Work task: The required output is the exact text of the lines from the line containing "At what coordinates should I click to accomplish: Click the gray" through the final line below, inclusive, without pictures.

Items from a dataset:

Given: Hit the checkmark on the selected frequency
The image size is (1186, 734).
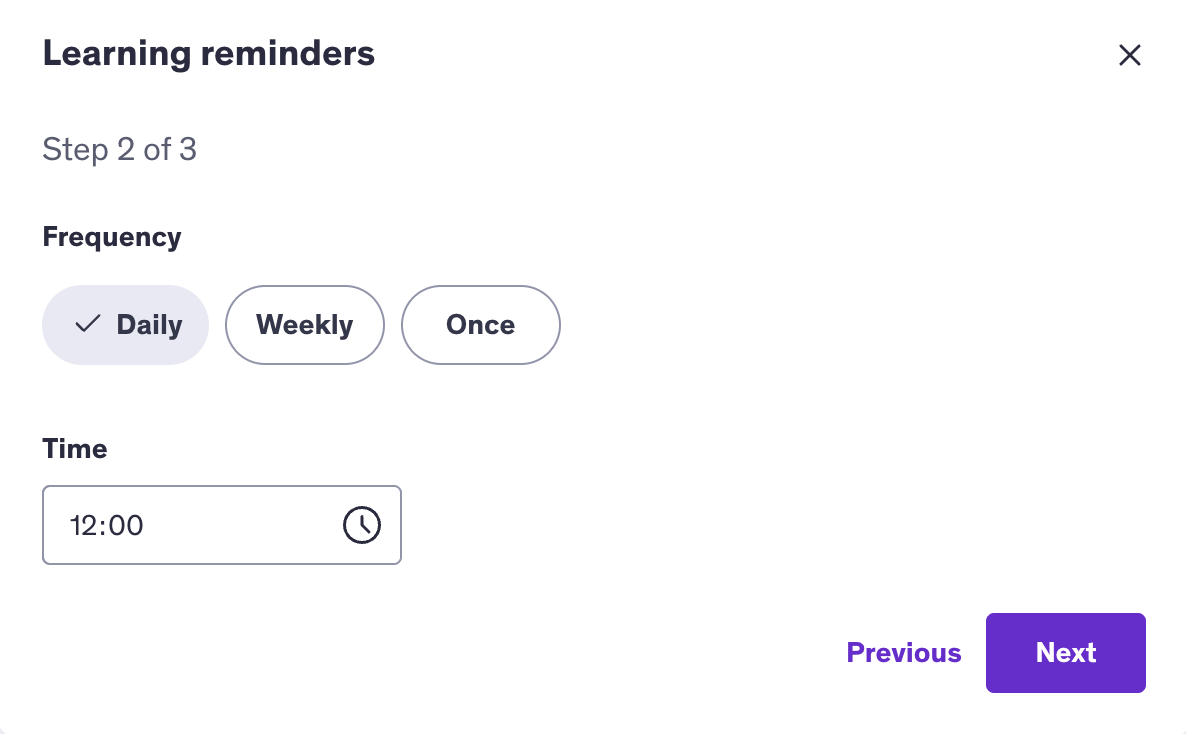Looking at the screenshot, I should tap(88, 323).
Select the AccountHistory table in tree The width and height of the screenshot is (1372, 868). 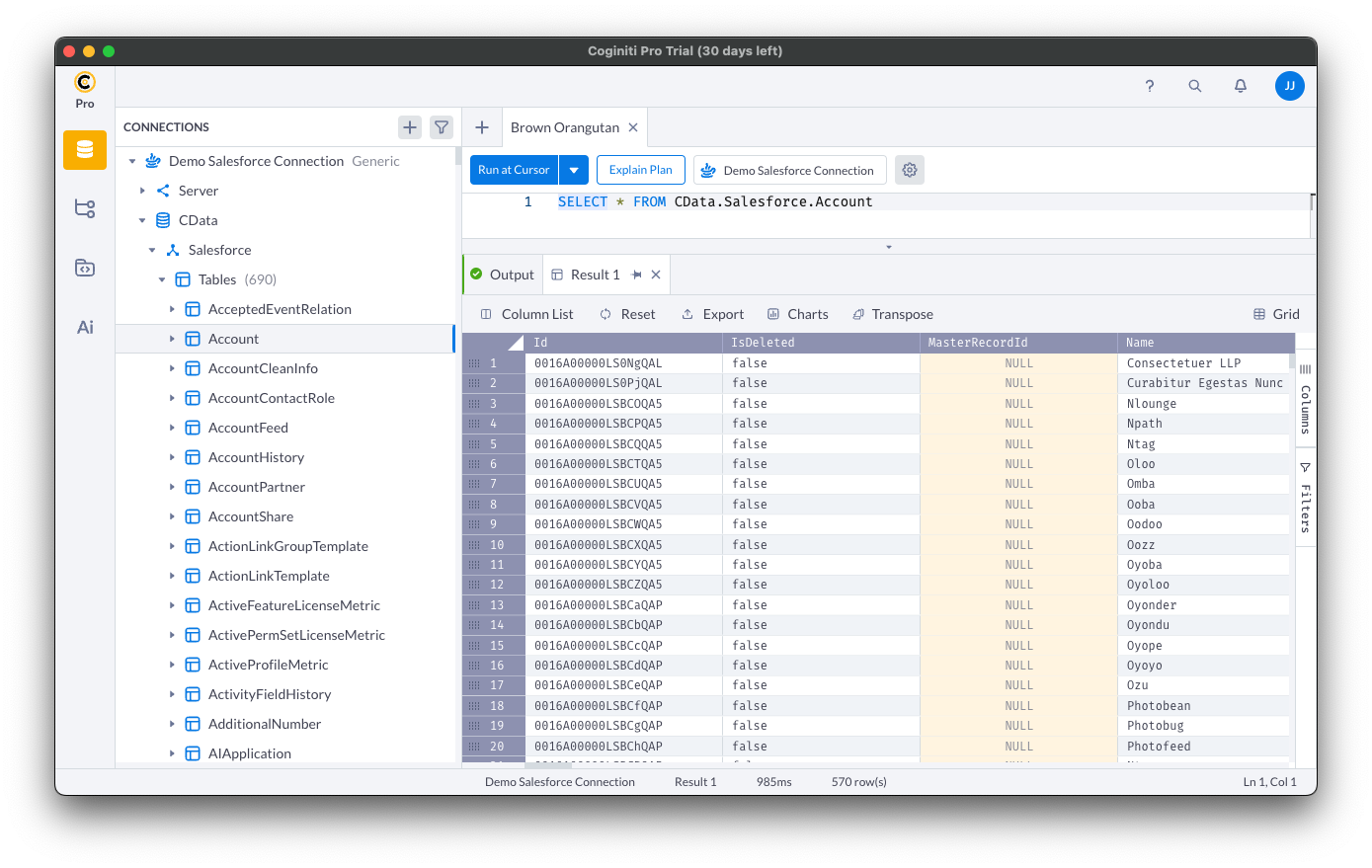click(256, 457)
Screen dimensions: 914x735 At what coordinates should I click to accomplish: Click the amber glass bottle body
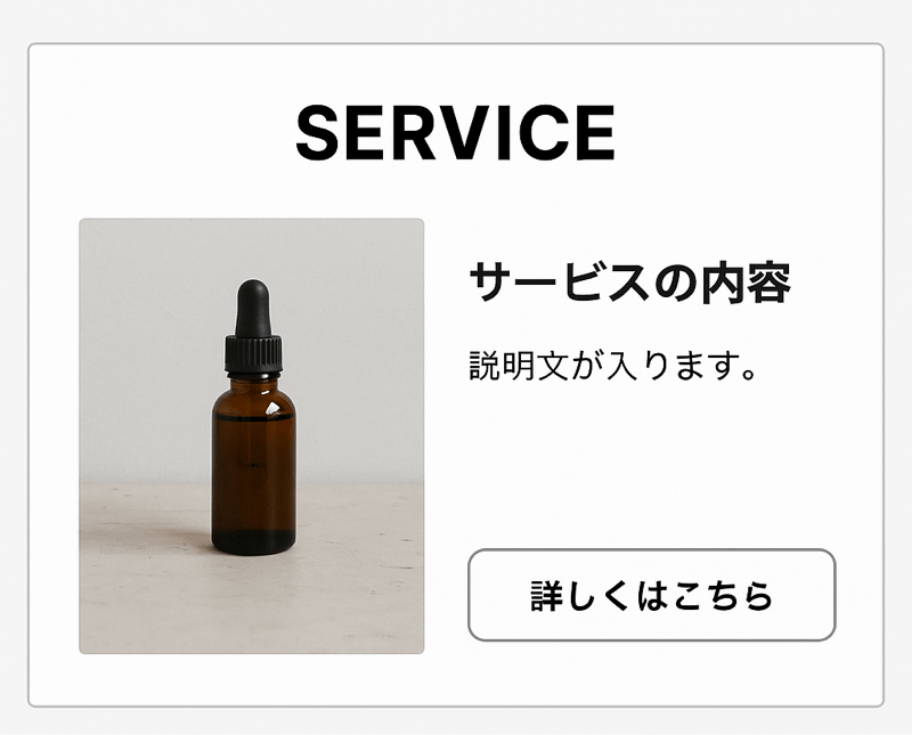coord(254,466)
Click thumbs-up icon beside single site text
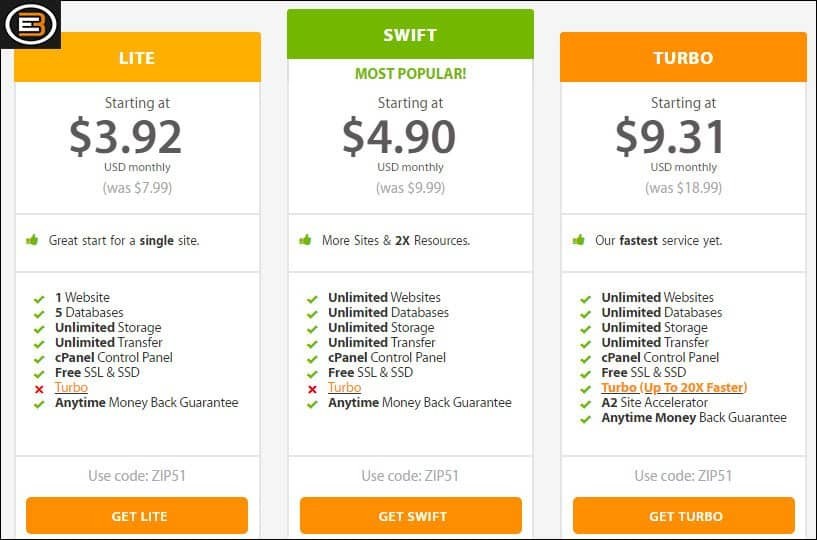The image size is (817, 540). pyautogui.click(x=32, y=240)
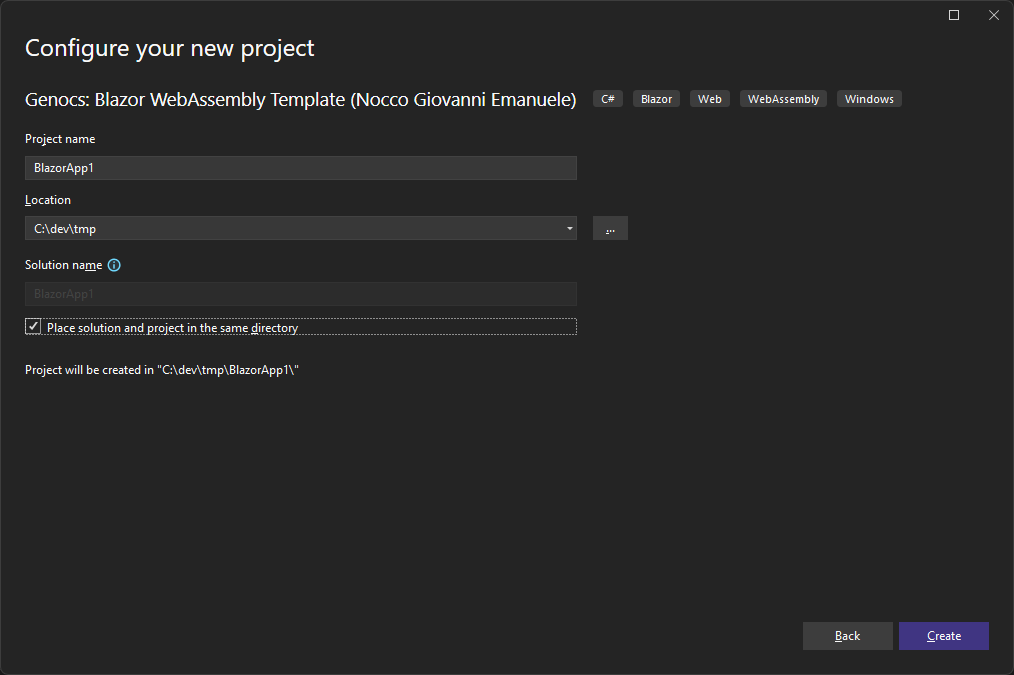
Task: Click the Solution name info icon
Action: point(114,265)
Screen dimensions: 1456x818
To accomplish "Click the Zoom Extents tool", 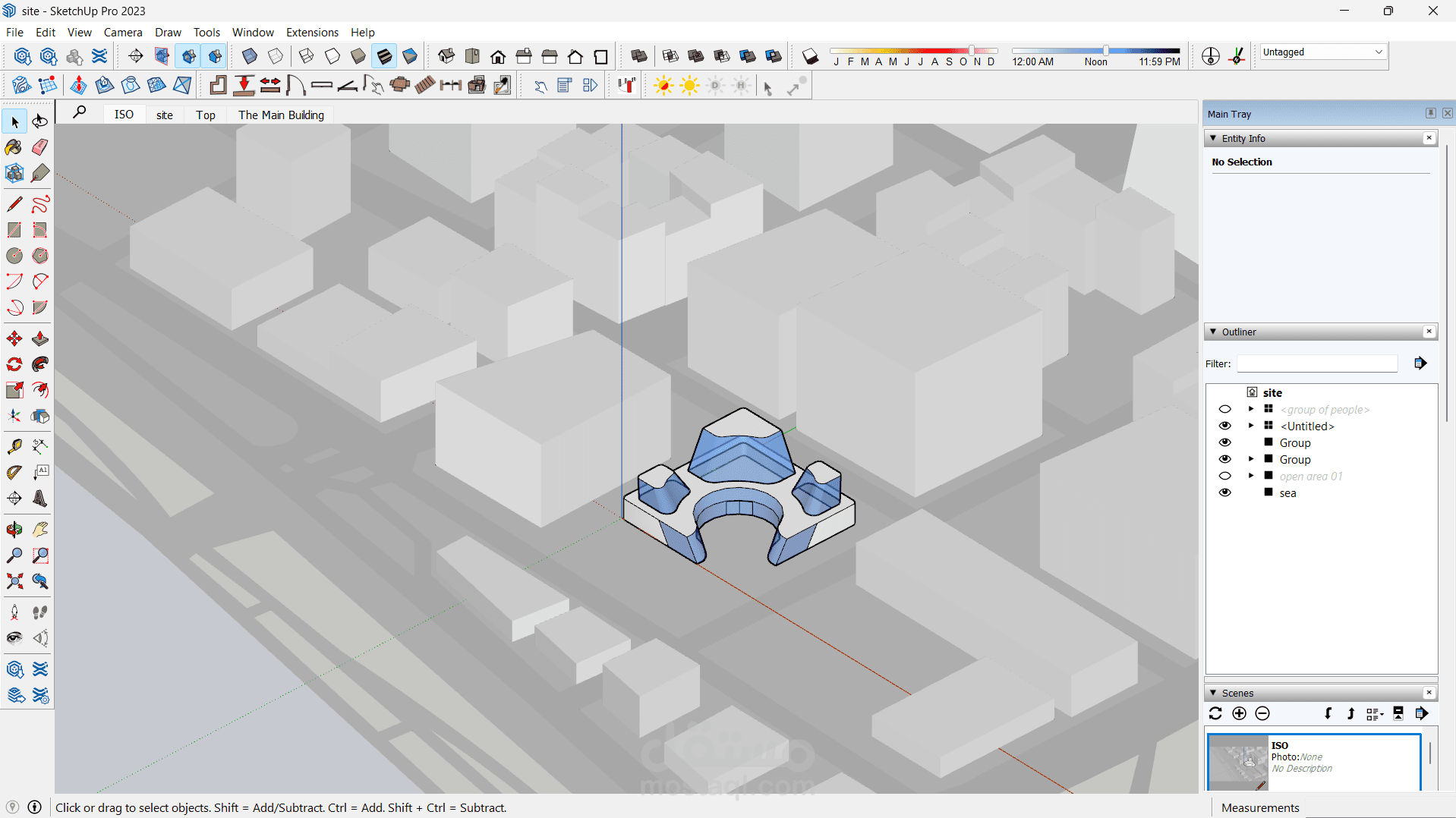I will coord(14,581).
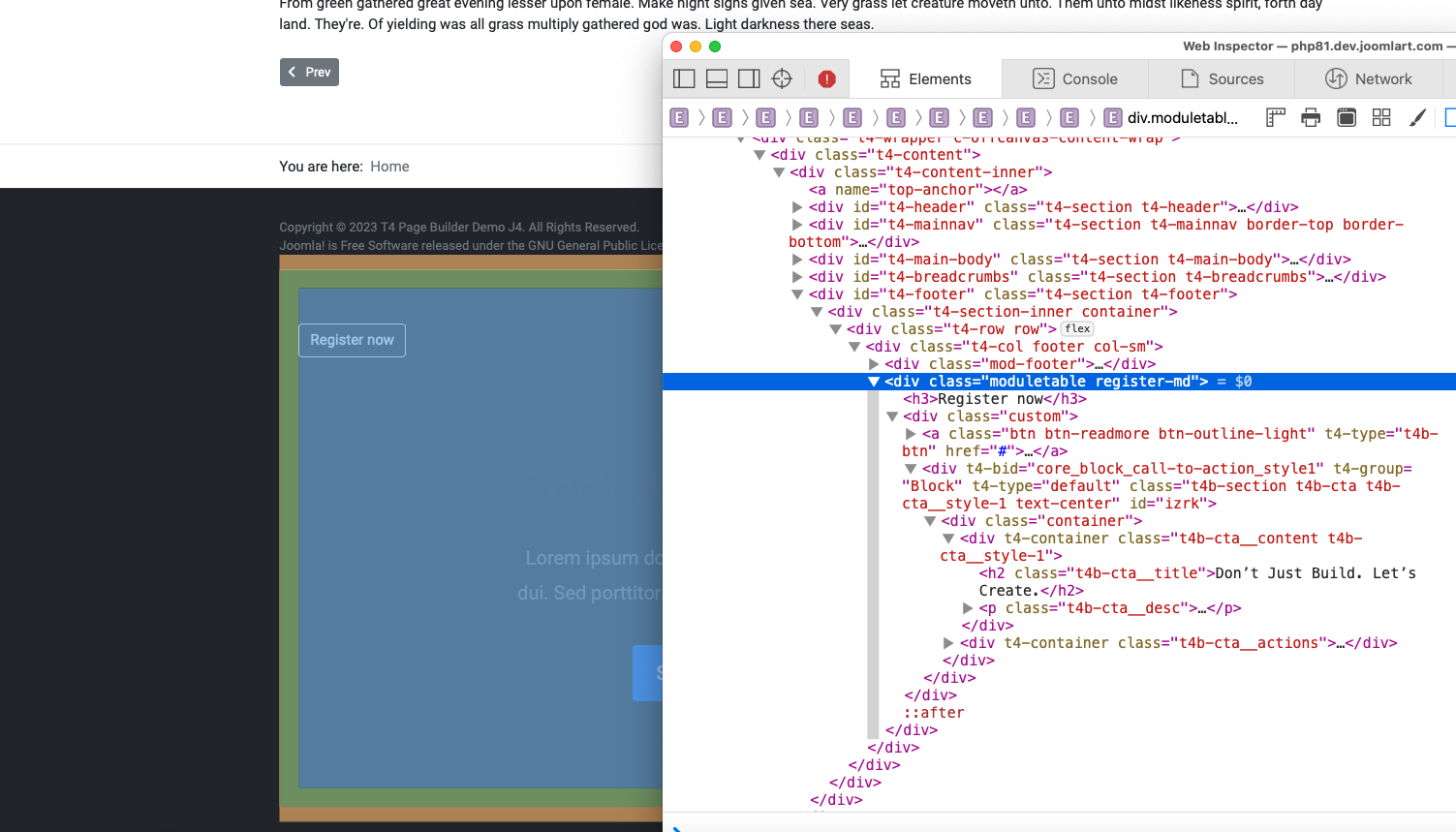Dock Web Inspector to the bottom
1456x832 pixels.
point(717,78)
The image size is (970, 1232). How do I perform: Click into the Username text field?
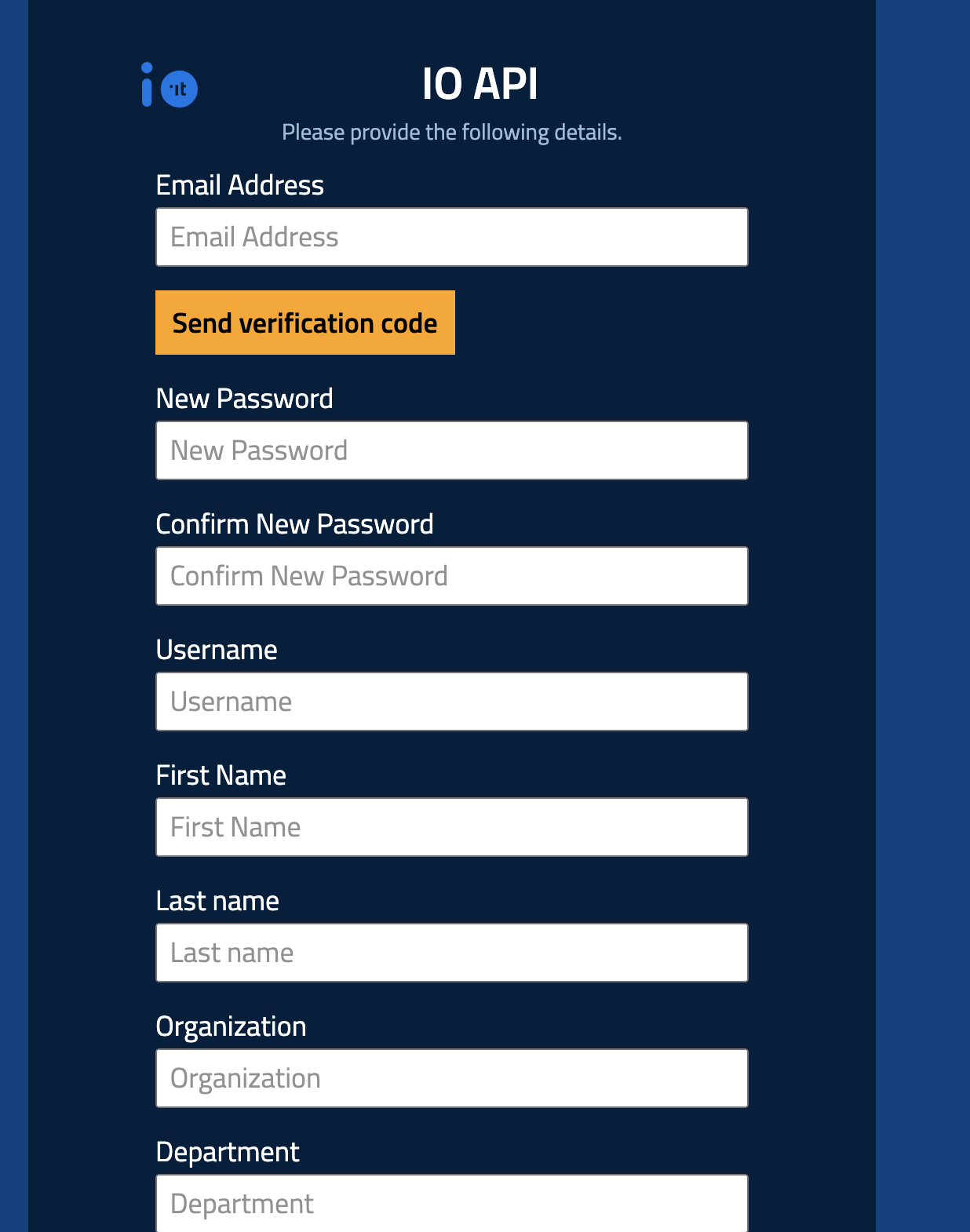pos(451,702)
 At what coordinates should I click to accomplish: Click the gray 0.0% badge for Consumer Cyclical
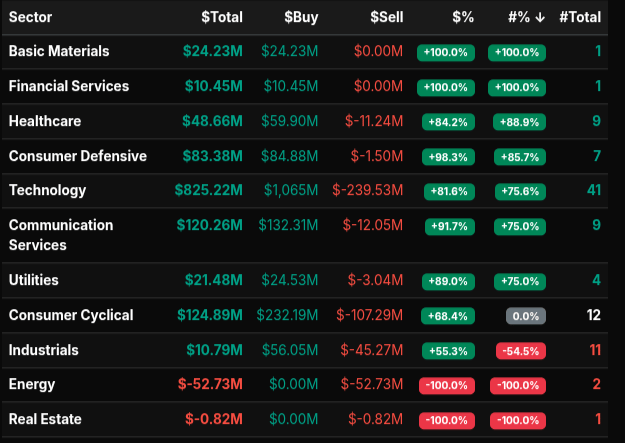pos(524,316)
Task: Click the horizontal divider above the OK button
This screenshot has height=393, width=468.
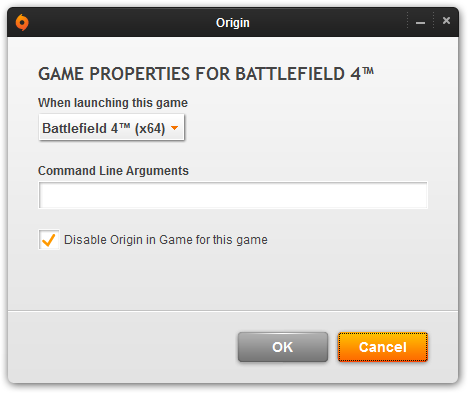Action: (233, 311)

Output below:
 At what coordinates should I click to accomplish: Click the gray 0.0% badge for Consumer Cyclical
pos(524,316)
Task: Click the horizontal divider above the OK button
This screenshot has height=393, width=468.
Action: (233, 311)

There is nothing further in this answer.